For AI coding tools specifically, the verification should also run locally before commit. CLAUDE.md instructs the AI to run verification commands before committing. This catches issues in seconds instead of waiting for CI. The CI pipeline is the backstop, not the primary check.
Pre-commit Hooks
Git pre-commit hooks run verification automatically before every commit. The developer (or AI) can’t skip them without deliberate effort:
#!/bin/sh
# .git/hooks/pre-commit
# Run static analysis
[LINT_COMMAND] || exit 1
# Run tests
[TEST_COMMAND] || exit 1
# Check coverage
[COVERAGE_COMMAND] || exit 1
Pre-commit hooks run on the developer’s machine. They’re fast because they only check changed files (in most configurations). They catch the obvious issues before code even reaches CI.
Combine pre-commit hooks with CI for defense in depth. The hook catches issues locally in seconds. CI catches issues that the hook might miss (integration tests, mutation testing) in minutes. Both must pass.
Making Mutation Testing Practical
Mutation testing has a reputation for being slow. Running thousands of mutations against your full test suite takes time. There are practical strategies to make it viable:
Incremental mutation testing. Only mutate files that changed in the current commit or pull request. This reduces the mutation space from “entire codebase” to “changed code,” which typically runs in seconds or minutes instead of hours.
Targeted mutation operators. Not all mutations are equally valuable. Start with the mutations most likely to catch real bugs: arithmetic operator changes, comparison boundary changes, and return value modifications. Skip esoteric mutations until your team is comfortable with the basics.

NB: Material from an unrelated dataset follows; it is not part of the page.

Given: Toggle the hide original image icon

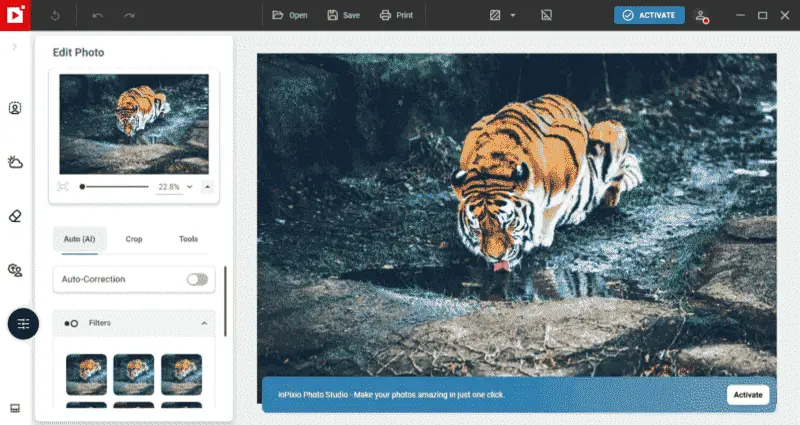Looking at the screenshot, I should point(546,15).
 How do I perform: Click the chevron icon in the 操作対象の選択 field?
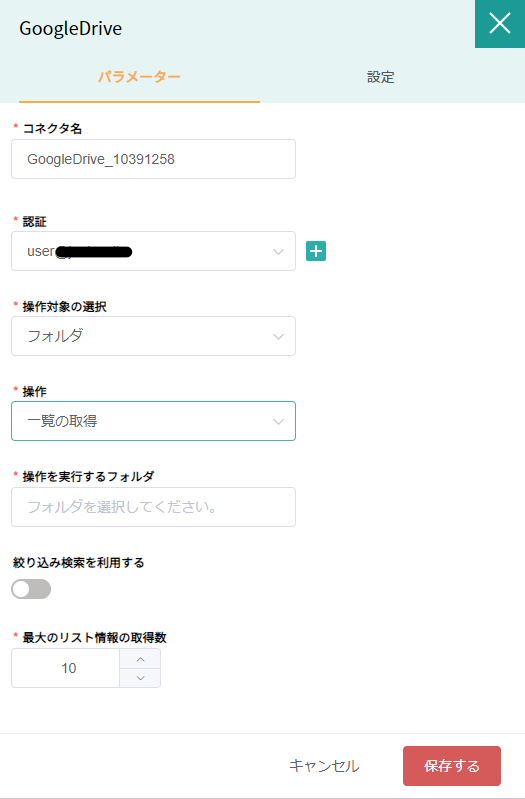(278, 336)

Nightly full runs. Run full-codebase mutation testing on a nightly schedule. This catches regressions in areas that weren’t directly modified but might be affected by upstream changes. Use incremental runs for PR feedback and full runs for comprehensive analysis.
Closing
None of this is language-specific. The tools change between ecosystems, but the approach is the same: automate verification, kill tautological tests, pin dependencies, define acceptance criteria before writing code, and use CLAUDE.md to make the AI follow the same rules your team follows.
The hard part is doing all of it consistently. Knowing about mutation testing doesn’t help if you don’t run it. That’s why everything here is designed to be automated and enforced by machines, not by willpower.
This blog post, titled: "Ralph's Uncle: The AI Verification Loop" by Craig Johnston, is licensed under a Creative Commons Attribution 4.0 International License.